Kutipan Dokumen –
|---|

Langsung ke konten utama

Seratus tahun Tamansiswa

 

Mendengar nama Tamansiswa, yang terlintas dipikiran saya adalah sebuah tempat yang menyenangkan bagi pelajar untuk mencari kebebasan, tapi itu berlaku seratus tahun yang lalu ketika Ki Hajar Dewantara mendirikan sebuah sekolah rakyat sebagai antitesis pendidikan kolonial. Pendidikan kolonial mencetak generasi tenaga kerja, buruh, karyawan yang dituntut patuh dan disiplin tanpa mempertanyakan segala sesuatu kebenaran yang ada. Ia tidak mungkin menciptakan manusia yang berpikir kritis, berprinsip, dan idealis. Tamansiswa bukanlah pendidikan barat yang menjadikan ilmu pengetahuan sebagai tolok ukur utama. Bukan yang pintar lalu mencurangi yang lemah. Tetapi spiritualitas, adab, dan budi pekerti adalah beberapa dari tujuan tamansiswa. Setelah kepergiannya Tamansiswa justru terseret arus pendidikan kolonial. Tamansiswa tidak lagi menjadi tamansiswa yang didirikan Ki Hajar pada tahun 1922 lalu. Semangat antipenjajahan itu memudar dan menuju kehilangan. Pendidikan karakter untuk membangun kepribadian bangsa semasa era revolusi kini terkubur masa lalu.

Menjadi pohon yang berdiri tinggi menjulang dengan cabang dedaunannya yang menaungi dari terik panas sinar matahari bukanlah perkara yang mudah. Sebuah pohon harus memiliki akar yang mencengkeram tanah sedalam-dalamnya. Dan akar itu adalah dasar pemikiran Ki Hajar sendiri. Sebesar apa pun pohon jika hanya berdiri ditopang akar yang ringkih, pasti akan mudah tumbang tanpa menunggu angin badai menerpa. Kira-kira seperti itulah potret Tamansiswa di masa kini tanpa pondasi pemikiran Ki Hajar.

|---|

Data yang Ditampilkan –

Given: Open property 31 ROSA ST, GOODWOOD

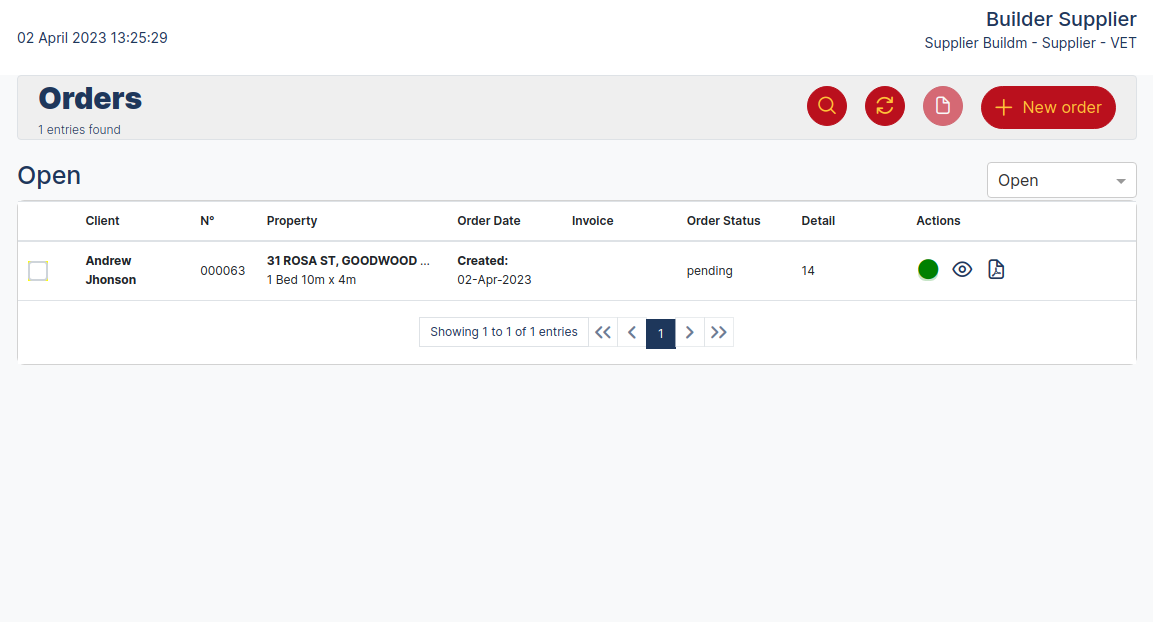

|---|

Yang Ditanyakan –
Jawab pertanyaan berikut berdasarkan kutipan tentang Tamansiswa.
(a) Pada tahun berapa Ki Hajar mendirikan Tamansiswa?
(b) Generasi seperti apa yang dicetak oleh pendidikan kolonial?
(c) Dalam perumpamaan pohon, apa yang menjadi akarnya?
Daftar tersebut tidak dipakai untuk tugas ini.

Jawaban –
(a) Tahun 1922.
(b) Generasi tenaga kerja, buruh, dan karyawan yang dituntut patuh dan disiplin tanpa mempertanyakan kebenaran yang ada.
(c) Dasar pemikiran Ki Hajar sendiri.